The Social Responsibility Stack: A Control-Theoretic Architecture for Governing Socio-Technical AI
Otman A. Basir
TL;DR
The paper addresses the gap between normative responsible AI guidance and enforceable engineering practice by introducing the Social Responsibility Stack (SRS), a six-layer closed-loop control architecture that grounds societal values as explicit constraints, safeguards, monitoring, and governance across the AI lifecycle. It integrates value grounding, socio-technical impact modeling, design-time safeguards, behavioral interfaces, continuous auditing, and governance into a unified framework, with a formal constraint model and threat taxonomy.
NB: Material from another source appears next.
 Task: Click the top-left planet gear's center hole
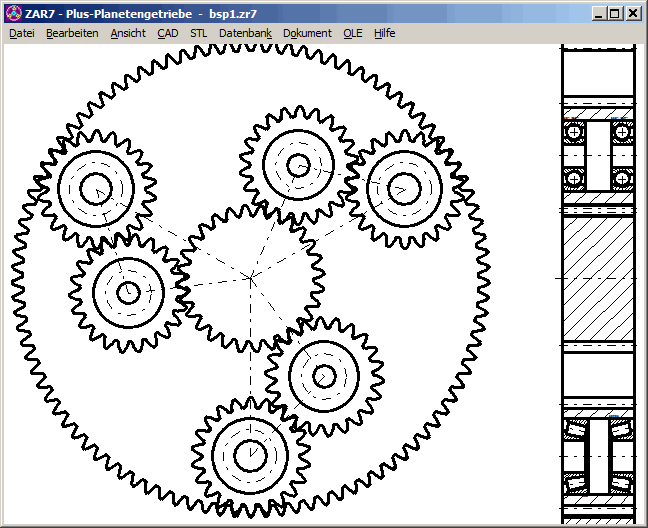(x=95, y=188)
Through case studies in AI triage, cooperative autonomous vehicles, and e-government, the authors illustrate how SRS translates normative objectives into actionable engineering and organizational controls. The work aims to improve accountability, adaptivity, and auditable oversight of socio-technical AI systems and calls for reference implementations and regulatory collaboration to operationalize closed-loop responsibility at scale.
Abstract
Artificial intelligence systems are increasingly deployed in domains that shape human behaviour, institutional decision-making, and societal outcomes. Existing responsible AI and governance efforts provide important normative principles but often lack enforceable engineering mechanisms that operate throughout the system lifecycle. This paper introduces the Social Responsibility Stack (SRS), a six-layer architectural framework that embeds societal values into AI systems as explicit constraints, safeguards, behavioural interfaces, auditing mechanisms, and governance processes. SRS models responsibility as a closed-loop supervisory control problem over socio-technical systems, integrating design-time safeguards with runtime monitoring and institutional oversight. We develop a unified constraint-based formulation, introduce safety-envelope and feedback interpretations, and show how fairness, autonomy, cognitive burden, and explanation quality can be continuously monitored and enforced. Case studies in clinical decision support, cooperative autonomous vehicles, and public-sector systems illustrate how SRS translates normative objectives into actionable engineering and operational controls. The framework bridges ethics, control theory, and AI governance, providing a practical foundation for accountable, adaptive, and auditable socio-technical AI systems.